Avec le temps, les pouvoirs maléfiques des tengu furent atténués et à partir du XVIIIème siècle, certains d'entre eux sont considérés comme de bons esprits, qui protègent les temples bouddhistes et peuplent les montagnes sur lesquelles ils veillent.

Où rencontrer des tengu ?

Aujourd’hui, on  pense qu’ils écoutent les vœux des humains, qu’ils portent  chance et favorisent la prospérité dans les affaires. Ils auraient aussi la capacité d’effrayer et combattre les mauvais esprits et sont donc les bienvenus dans les fêtes shintô et certaines personnes leur vouent même un culte. Ils sont également très présents, bons ou mauvais, dans les manga, les animé et les jeux vidéo

Voici quelques endroits où aurez la chance d’en côtoyer :

  • Dans le quartier Shimokitazawa, un festival leur est consacré toutes les années au début février, juste avant le Setsubun, la fête du printemps. Lors de la parade de Tenkaichi Tengu, un tengu défile dans les rues commerçantes du quartier tout en lançant des haricots censés porter bonheur.  Il est suivi par d’immenses chars décorés de masques de tengu.

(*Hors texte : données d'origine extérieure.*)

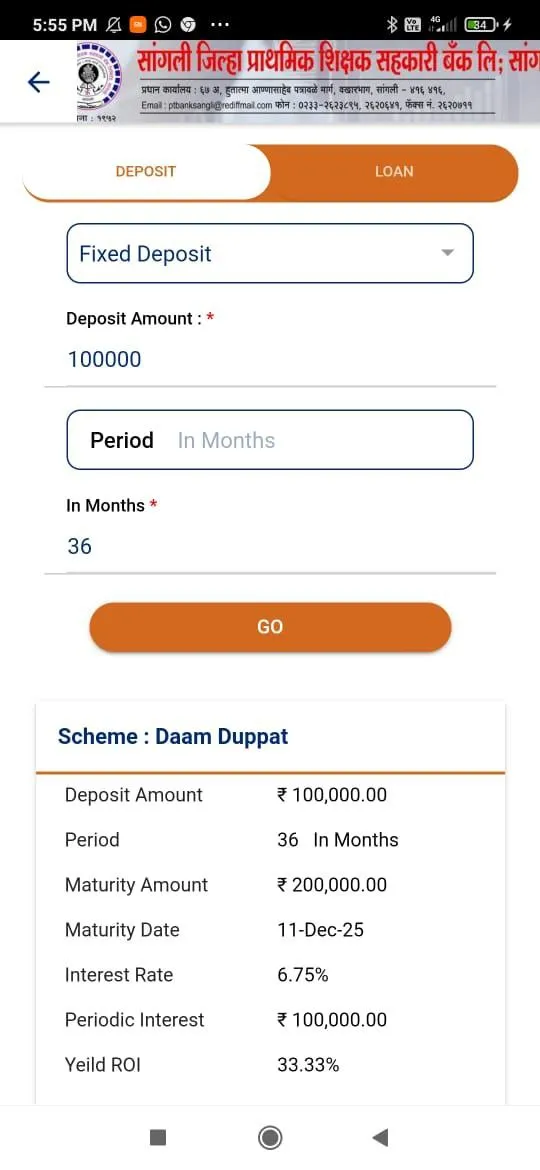The height and width of the screenshot is (1170, 540).
Task: Tap the back arrow icon
Action: (38, 81)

  • Chaque année, du 3 au 5 août, lors du plus grand festival de la ville de Numata (dans la préfecture de Gunma), deux immenses masques de tengu, sont paradés à travers les rues de la cité. 
  • Seules les femmes ont le droit de porter les tengu, afin d’apporter chance et bonheur à leur famille et d’avoir des accouchements faciles, dit-on. Ce festival est dédié au tengu de la montagne Kashouzan près de Numata. C’est un événement très populaire qui attire des milliers de visiteurs.

Mikoshi (autel portatif) d'un tengu

  • La ville de Furubira à Hokkaido organise deux festivals, l’un en été et l’autre à l’automne, dédié aux tengu. la fin de ces deux festivals, les tengu marchent sur le feu.
  • A Osaka, chaque année  à la mi-octobre et cela depuis l’époque Edo (1603-1868), la légende veut que les femmes qui sont touchées par les tengu lors du festival qui leur est dédié auront de bons enfants qui grandiront sans problème.


Outre ces festivals,  il existe divers cultes consacrés à différents tengu à travers l’archipel. Leurs adorateurs se retrouvent dans les montagnes où ils sont censés habiter et leur font des offrandes et des prières.

  • Parmi les plus célèbres sont le culte de tengu Saburô du mont Izuna ( à 10 km au nord-nord-ouest du centre de la ville de Nagano). Tengu Saburô est considéré comme un gongen (une figure syncrétique japonaise correspondant à la fois à un kami , déité shintô, et à la manifestation d'un Bouddha).
  • Tengu Jirôbô est vénéré dans les montagnes de Hira, à l’ouest du lac de Biwa.
  • Tengu Sôjôbô est quant à lui vénéré au mont Kurama (au nord de Kyoto), son lieu de résidence, et on dit qu’il aurait la force de 10000 tengu à lui seul.